Ну как так, в лесу и без дров?! Но я же всё умею! Пилила и колола, но обычно собирала отвалившиеся от сосен сухие сучья, которые падали совсем не часто, или ящик от магазина приносила разбитый, или где ничей забор завалился совсем, доску подниму. Как ты этим, Тома, натопишь? Перебивались кое-как, день прошёл – и хорошо. Один раз мама принесла из кочегарки шарташской котельной ведёрко угля, дал его ей всё тот же сердобольный Володя Грехов. Но не знали мы, что уголь не дрова и если дрова прогорают и остаются жаркие угли, при которых, если нет пламени, хоть бы и голубенького уже, можно трубу и закрыть, то с углём это не пройдёт. Уголь надо досмотреть до полного остывания накала, а лучше вообще чуть щёлочку во вьюшке оставить, не плотно трубу закрыть, иначе…
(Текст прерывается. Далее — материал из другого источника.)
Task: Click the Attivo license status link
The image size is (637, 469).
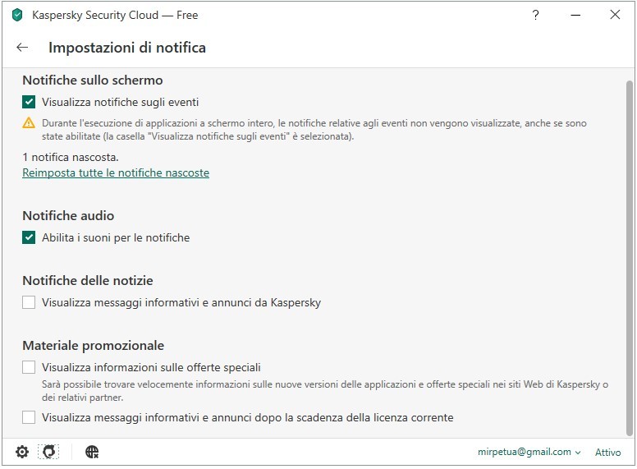Action: tap(607, 453)
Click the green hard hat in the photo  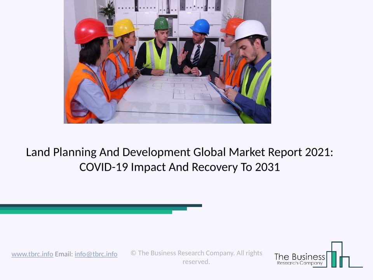[161, 24]

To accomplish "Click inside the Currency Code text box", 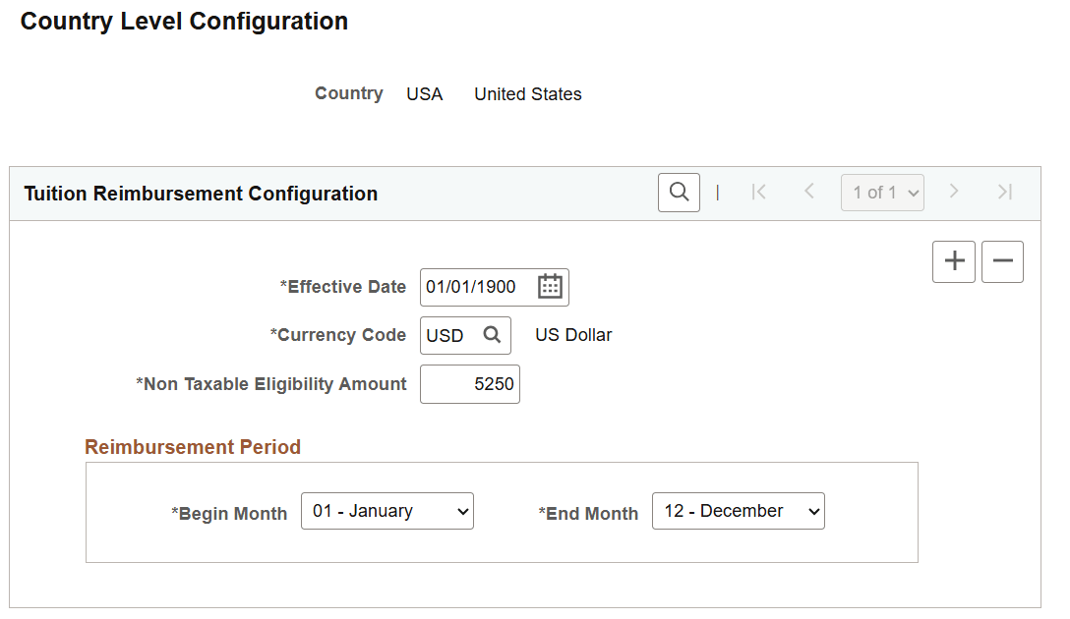I will tap(447, 335).
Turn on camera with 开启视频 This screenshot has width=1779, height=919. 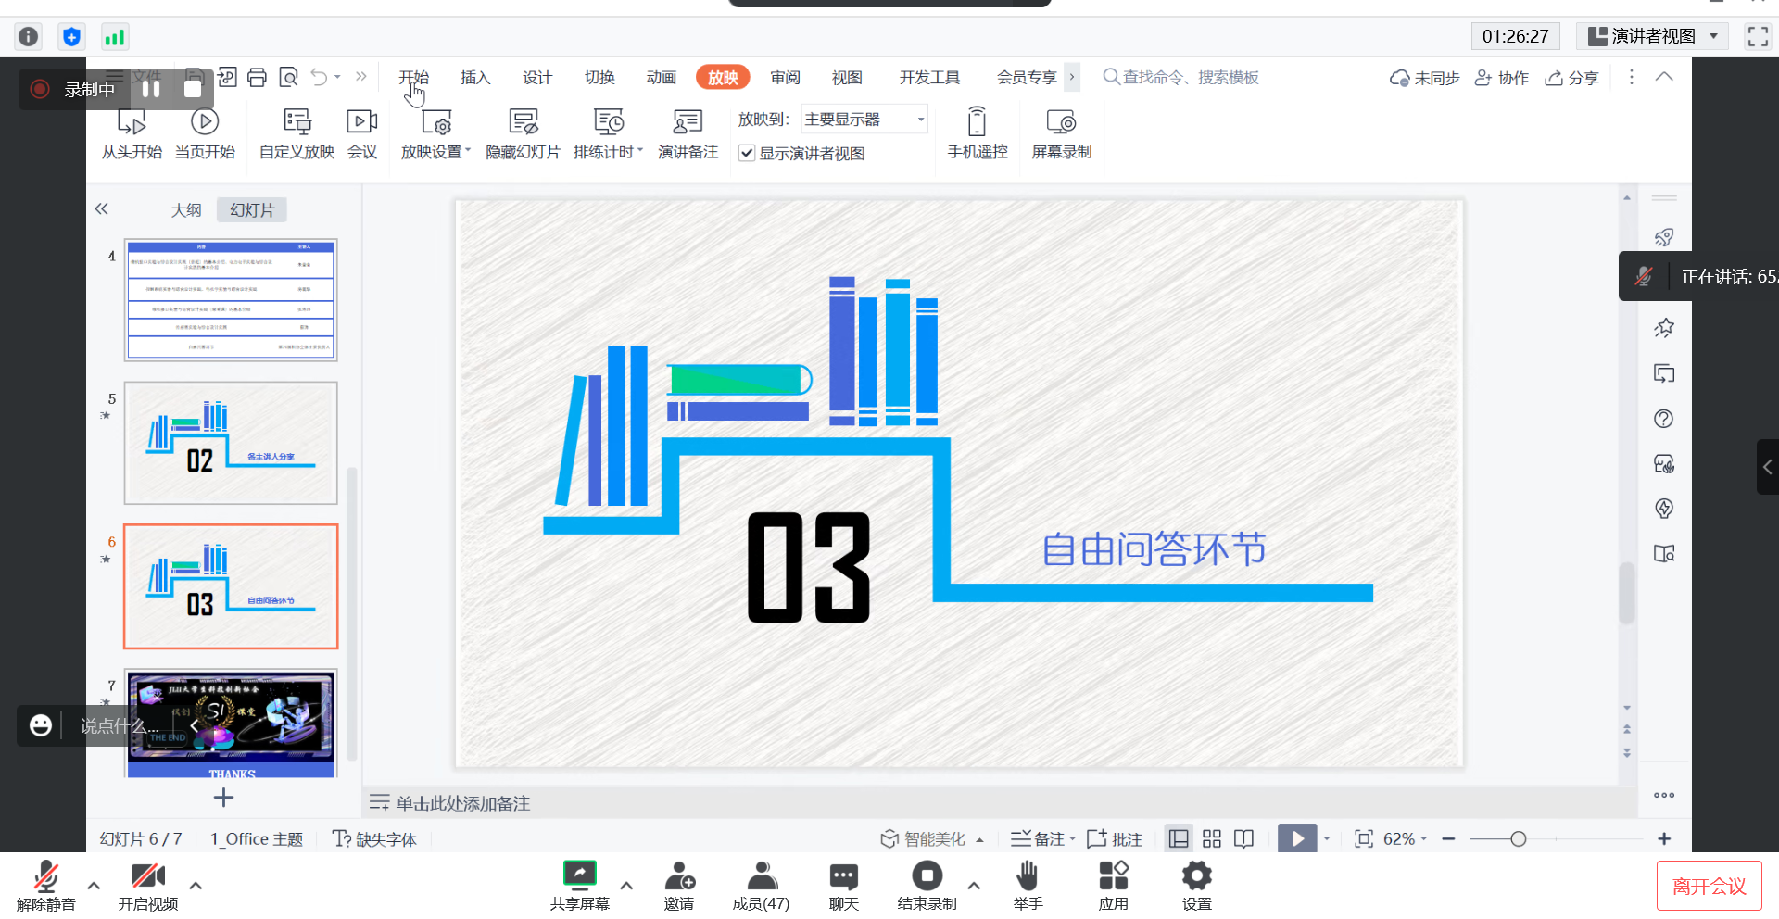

Да. Мы угорели. Ночью, после смены, спасибо ему, наш участковый Росляков зашёл отдать маме рубль, который был должен. Барабанил так, что, почуяв запах угарный, вышиб нам двери. Понял, молодец! Выволок маму, меня, почти раздетых, валенки надел на нас и водил по дороге туда-сюда. Проветривал. Мама ещё заплетаясь и падая шла, а меня вообще, по-моему, волочили по сугробам, виски и грудь снегом натирали. Но мы очухались. Никогда у меня больше так не болела голова, как наутро. Избушка наша нараспашку стояла и заледенела окончательно. Дальше уже мы спали как на улице. Такая ночка тёпленькая выдалась.